When people think of Hong-Kong action movies, they typically think of John Woo (or at least an slightly exaggerated version of John Woo created through years of parody), but it pays to remember that he is only one component of a rich and storied genre, albeit a particularly well-known one. Among the other directors famous for work in the Hong Kong action scene, few stand out as much as Johnnie To. To shares a lot of preoccupations with Woo — particularly a fascination with heroic bloodshed, codes of honor and male friendships — but contrasts in as many ways as he mirrors his more well-known contemporary. To likes to experiment more, throwing superheroes, romcoms, and even musicals into his body of work; even within the crime/action genre, his work has a distinct feel to it. There’s a clarity of intent to a Johnnie To movie, a methodical drive that allows them to be at once ruthlessly complex and remarkably simple. His plots can be head-twistingly labyrinthine, but are presented in such organic ways that they aren’t nearly as hard to follow as you’d think. While it may not be his most complex narrative, To’s 1999 opus The Mission is emblematic of all his greatest strengths as a director, something that makes it all the more painful that the film is almost unheard of in North America.
The film opens when Lung, a high-ranking figure in the organized crime world, narrowly escapes multiple attempts on his life. Fearing those attempts are coming from within his own organization, Lung hires a group of outsiders to act as his bodyguards. As the job puts them through one harrowing situation after another, the five hired guns begin to bond as a group.
The Mission is a film that almost always finds the simplest yet most effective way to convey information, be it about the characters, a given scene or a major plot point. It’s a symphony of understated, organic storytelling that keeps the viewer continually informed, while not overwhelming them with a barrage of exposition. Within minutes of meeting the characters, we start learning about them through simple interactions and cues. When the team is first presented with the guns they’ll be using on the job, the taciturn Mike sends back his requests for alterations, something meant to clue us in to the fact that he’s the most proficient with firearms. (The film later confirms this during a crucial action sequence, when Mike identifies a sniper on a nearby roof by the sound of his rifle.)
This efficiency of storytelling is present in almost every facet of the film. We see the team bond as friends and comrades through small gestures, like an impromptu football game played with scrunched up paper, and other even smaller instances of friendliness. There are internal struggles and disagreements, like when club owner Roy ditches the group to attend to personal business, prompting a harsh beating from leader Curtis, but these moments of friction only help to deepen the sense of a complex relationship and group dynamic. Again, we see a contrast here with John Woo. While Woo’s films can lean towards the operatic, straying almost into melodramatic territory at times, To proves with The Mission in particular that understatement can be a powerful tool.

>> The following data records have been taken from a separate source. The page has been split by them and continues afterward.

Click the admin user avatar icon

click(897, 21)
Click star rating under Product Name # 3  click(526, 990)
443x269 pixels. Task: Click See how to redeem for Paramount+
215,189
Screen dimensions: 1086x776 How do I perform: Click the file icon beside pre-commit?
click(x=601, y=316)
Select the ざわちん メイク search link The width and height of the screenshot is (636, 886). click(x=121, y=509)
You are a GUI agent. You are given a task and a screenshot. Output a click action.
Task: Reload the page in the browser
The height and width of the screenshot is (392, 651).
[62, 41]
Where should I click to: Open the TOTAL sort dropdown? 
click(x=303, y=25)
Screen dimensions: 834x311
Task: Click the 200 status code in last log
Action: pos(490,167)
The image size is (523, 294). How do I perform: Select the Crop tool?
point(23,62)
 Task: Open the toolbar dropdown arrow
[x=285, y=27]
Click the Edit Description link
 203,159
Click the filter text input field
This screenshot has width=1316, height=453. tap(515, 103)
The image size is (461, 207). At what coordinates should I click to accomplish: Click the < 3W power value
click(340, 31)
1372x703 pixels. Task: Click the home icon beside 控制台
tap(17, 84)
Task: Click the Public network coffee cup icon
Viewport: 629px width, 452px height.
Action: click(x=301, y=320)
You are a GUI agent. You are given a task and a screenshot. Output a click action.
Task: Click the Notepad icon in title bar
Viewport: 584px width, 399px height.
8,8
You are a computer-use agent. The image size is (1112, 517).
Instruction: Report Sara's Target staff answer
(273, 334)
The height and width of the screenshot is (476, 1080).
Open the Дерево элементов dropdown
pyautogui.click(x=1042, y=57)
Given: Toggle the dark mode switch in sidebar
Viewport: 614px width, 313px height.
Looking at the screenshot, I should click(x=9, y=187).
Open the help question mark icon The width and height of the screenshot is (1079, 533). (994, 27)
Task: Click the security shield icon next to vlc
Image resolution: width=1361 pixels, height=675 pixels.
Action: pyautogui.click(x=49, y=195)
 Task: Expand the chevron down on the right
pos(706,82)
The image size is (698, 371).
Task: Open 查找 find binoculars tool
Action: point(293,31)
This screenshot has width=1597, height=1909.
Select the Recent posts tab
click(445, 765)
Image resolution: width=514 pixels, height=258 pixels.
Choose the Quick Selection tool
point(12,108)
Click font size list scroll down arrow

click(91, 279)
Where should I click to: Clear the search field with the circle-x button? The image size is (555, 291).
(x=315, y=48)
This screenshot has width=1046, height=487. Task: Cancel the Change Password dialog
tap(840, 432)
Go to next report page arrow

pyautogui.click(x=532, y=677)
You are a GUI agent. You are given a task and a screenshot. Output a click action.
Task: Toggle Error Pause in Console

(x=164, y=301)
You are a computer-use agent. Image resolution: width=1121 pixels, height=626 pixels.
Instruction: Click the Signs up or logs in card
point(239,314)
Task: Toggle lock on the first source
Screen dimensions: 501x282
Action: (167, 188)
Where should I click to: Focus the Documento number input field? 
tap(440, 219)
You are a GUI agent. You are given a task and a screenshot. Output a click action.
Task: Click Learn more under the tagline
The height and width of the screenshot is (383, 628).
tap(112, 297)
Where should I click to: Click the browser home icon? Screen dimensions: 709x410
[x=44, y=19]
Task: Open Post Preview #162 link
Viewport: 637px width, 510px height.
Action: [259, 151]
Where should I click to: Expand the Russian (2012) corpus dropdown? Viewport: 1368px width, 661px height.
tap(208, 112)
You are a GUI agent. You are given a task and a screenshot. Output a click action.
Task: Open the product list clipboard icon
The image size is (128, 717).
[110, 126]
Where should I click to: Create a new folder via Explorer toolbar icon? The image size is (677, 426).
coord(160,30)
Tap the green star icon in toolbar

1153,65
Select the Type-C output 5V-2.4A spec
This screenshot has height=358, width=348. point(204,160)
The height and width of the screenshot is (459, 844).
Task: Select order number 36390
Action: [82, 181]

The action scenes further help to distance To’s work from Woo’s, eschewing the dynamic and bombastic “gun-ballet” that drove Woo to prominence. The action highlight of The Mission is undoubtedly a sequence in which the group find themselves under fire by yet more assassins in a shopping mall. Rather than dive about emptying clips, they pick a spot and hunker down, either taking cover or picking an angle and covering it, trusting that they’ll be able to draw a bead on any assailant first. It’s a remarkable scene, one that can be surprisingly confusing the first time you watch it; despite how each player remains relatively stationary, To’s editing can occasionally make things confusing. That minor quibble aside, the sequence is one that stands out in an already remarkable film, especially when contrasted with what was going on in other HK action films of the time. Again, the keyword is understated. There’s no frantic, dynamic action — just tension and atmosphere.
So why have you probably never heard of The Mission? Why isn’t mentioned alongside such genre favorites as Hard Boiled and A Better Tomorrow? In large part, the film’s near-anonymity outside of Hong Kong is due to its criminal lack of any kind of large-scale release in North America. The film has, as of the time of this writing, never received a proper DVD or Blu-Ray release in the West, with only low-quality bootlegs available. At one point, a DVD of decent quality was made available in France, but region locking and a lack of English subtitles keep this from being a viable option for most North American viewers. Be it due to lack of interest or perhaps an issue involving distribution rights for the film, The Mission is something North American Hong Kong action fans won’t be able to see through legitimate channels.
This notable absence from the North American DVD market is disconcerting to say the least, especially as DVD and Blu-Ray sales begin to die off in favor of streaming; the window is closing for The Mission’s North American fanbase to finally get their hands on a copy. Given that a little-known Hong Kong actioner is bound to be low on the priorities list for Netflix and other streaming service’s acquisition teams, it may soon be the case that legally ambiguous channels are the only path to viewing the film in North America. Hopefully some intrepid DVD label or streaming service changes this soon, however, as The Mission deserves all the exposure that a proper North American release would entail.